Tröpfchen und Aerosole unterscheiden sich vor allem durch ihre Größe. Tröpfchen haben einen Durchmesser von mehr als fünf Mikrometern, also 5/1000 mm. Damit sind sie größer und schwerer als Aerosole. Tröpfchen fallen schneller zu Boden und gelangen vor allem über die Schleimhäute in den Kreislauf. Aerosole hingegen halten sich länger in der Luft und gelangen wegen ihrer geringen Größe auch in die tieferen Atemwege.

Diagramm der CO2-Konzentration
Der OPUS20 TCO misst die CO2-Konzentration, hier ein typischer Verlauf vor und nach dem Lüftvorgang.

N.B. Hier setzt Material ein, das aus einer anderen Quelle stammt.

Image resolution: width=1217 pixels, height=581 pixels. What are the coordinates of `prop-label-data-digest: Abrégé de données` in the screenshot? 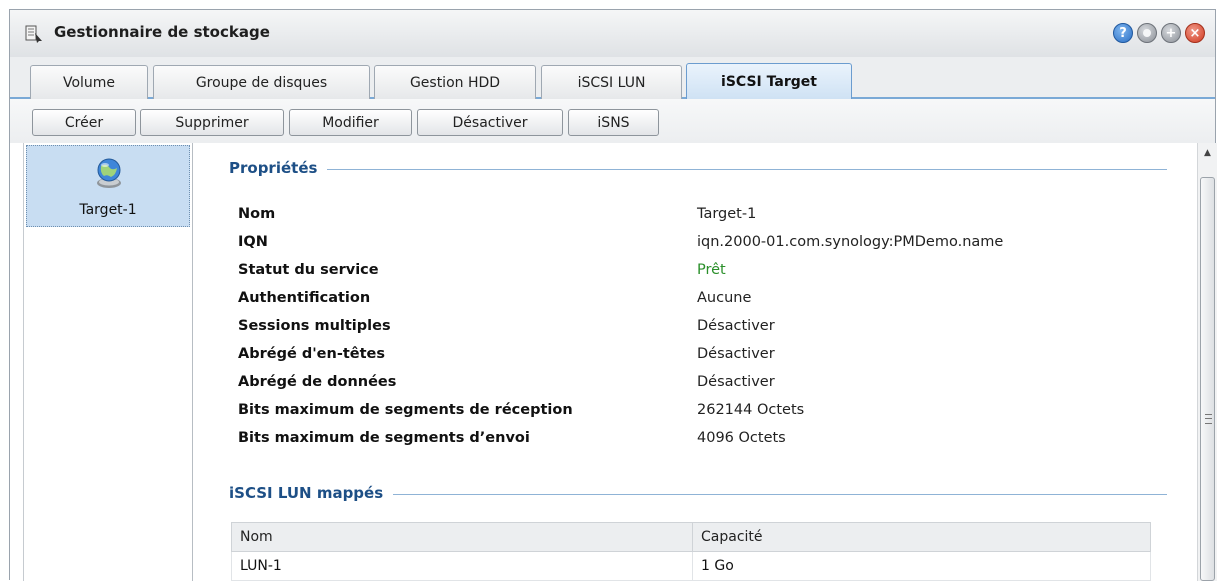 It's located at (318, 382). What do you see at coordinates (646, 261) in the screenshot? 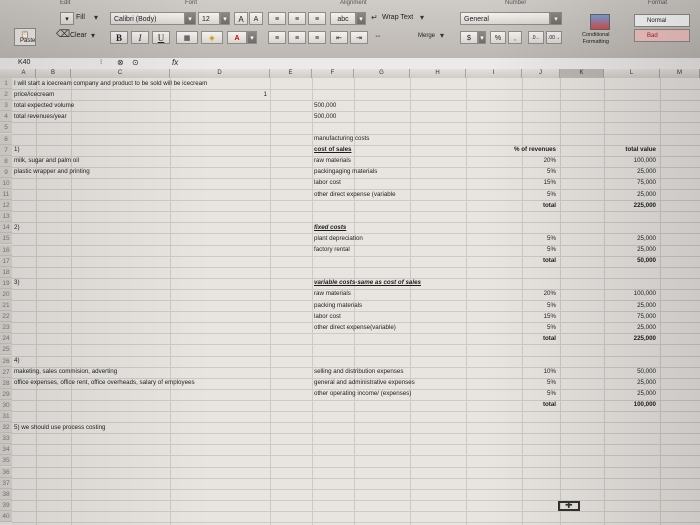
I see `cell-l17: 50,000` at bounding box center [646, 261].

Covid-Infektion über Tröpfchen und Aerosole

Nach jetzigem Wissensstand wird das Corona-Virus zur Hälfte über Tröpfchen und Aerosole übertragen. In einer Phase, in der immer mehr Menschen aus dem Home-Office in die Betriebe zurückkehren und nach den Sommerferien auch der Unterricht in die Schulen, kann gute Ventilation in geschlossenen Räumen die Ausbreitung des Virus hemmen. 

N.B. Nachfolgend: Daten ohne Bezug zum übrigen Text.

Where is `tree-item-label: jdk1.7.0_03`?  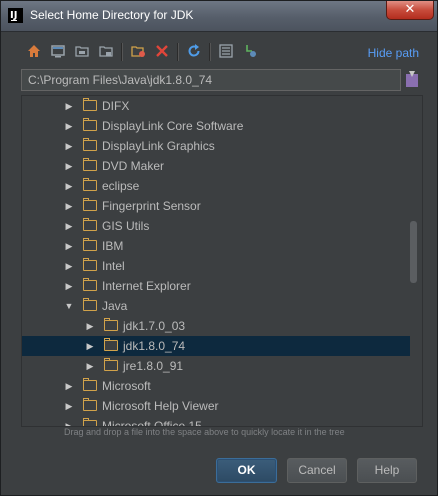 tree-item-label: jdk1.7.0_03 is located at coordinates (154, 326).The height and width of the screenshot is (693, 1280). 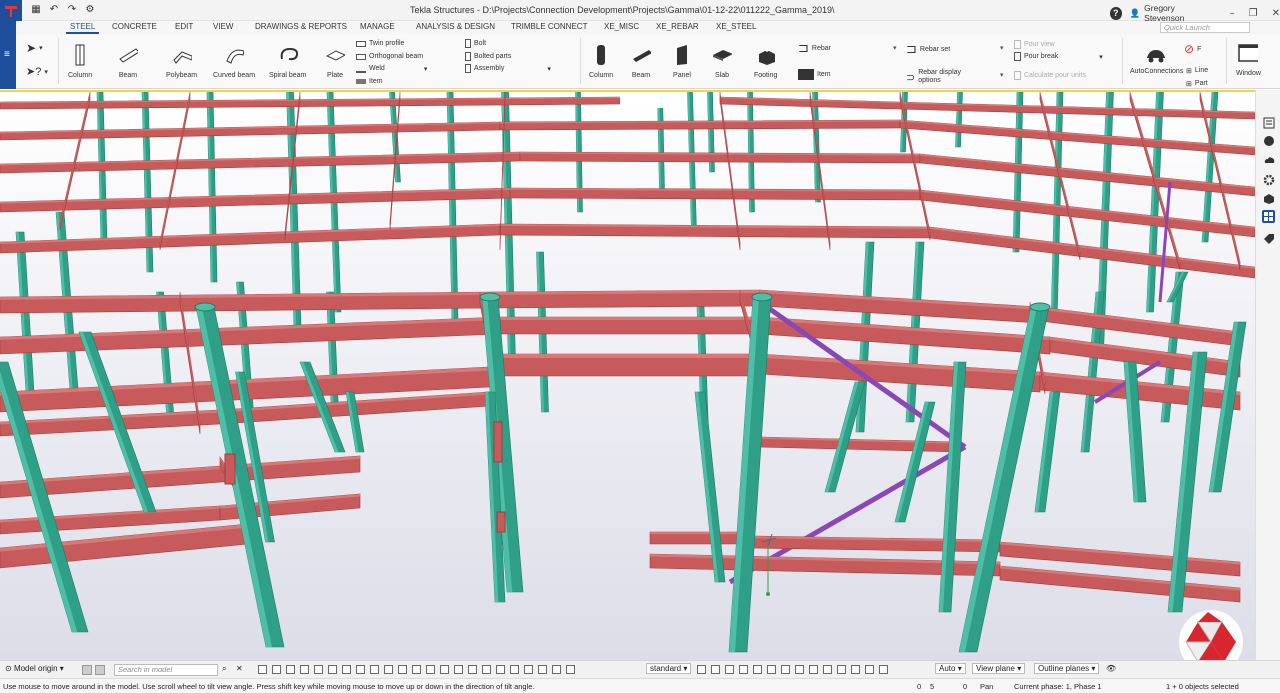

Dabei helfen können Raumklima-Messgeräte wie der Datensammler Lufft OPUS20 TCO. „Der OPUS20 TCO misst den CO2-Gehalt in der Luft mit einem NDIR-Sensor“, sagt Frank Lehmann, Vertriebsingenieur bei Lufft und Experte für Raumklima-Anwendungen. „Das ist ein optisches Messverfahren. Das Gerät erkennt mithilfe einer Lichtquelle, dem nicht-dispersiven Infrarot-Sensor (NDIR), wie viele CO2-Partikel in der Luft schweben.“ Der Messbereich liegt zwischen 0 und 5000 ppm (parts per million), was die Anzahl der Kohlenstoff-Teilchen pro einer Million Teilchen angibt. „Normalerweise empfehlen wir, ab etwa 1000 ppm intensiv zu lüften“, sagt Lehmann. Das entspricht 0,1 % der Raumluft und markiert die so genannte Pettenkofer-Grenze, ab der sich die Raumluft merklich verschlechtert und Ermüdungserscheinungen auftreten.

Datenlogger OPUS20 TCO für CO2-Messung
Datenlogger OPUS20 TCO für verlässliche CO2-Messung in geschlossenen Räumen

OPUS20 schlägt Alarm bei schlechter Raumluft

Der OPUS20 TCO schlägt dann Alarm und erinnert ans Lüften. „Der Alarm lässt sich aber individuell konfigurieren und in Zeiten der Corona-Pandemie auf einen beliebigen, niedrigeren Wert einstellen“, erläutert Lehmann. Weil das Gerät sowohl mit Batterie als auch mit Netzteil betrieben werden kann, leistet es in jedem Raum seinen Dienst – allein in einem Tagungsraum oder im Verbund mit weiteren Geräten als Teil eines Netzwerks, zum Beispiel an Schulen. 

Die Wissenschaft lernt mit jedem Tag mehr über das Virus. Sicher ist, dass es uns noch eine ganze Weile begleiten wird. Bis dahin bleibt die Einhaltung dreier Grundregeln das wirksamste Mittel im Kampf gegen die Pandemie:  

  1. Abstand halten, 2. Schutzmaske tragen und Hände waschen, 3. Luftqualität überwachen und regelmäßig lüften.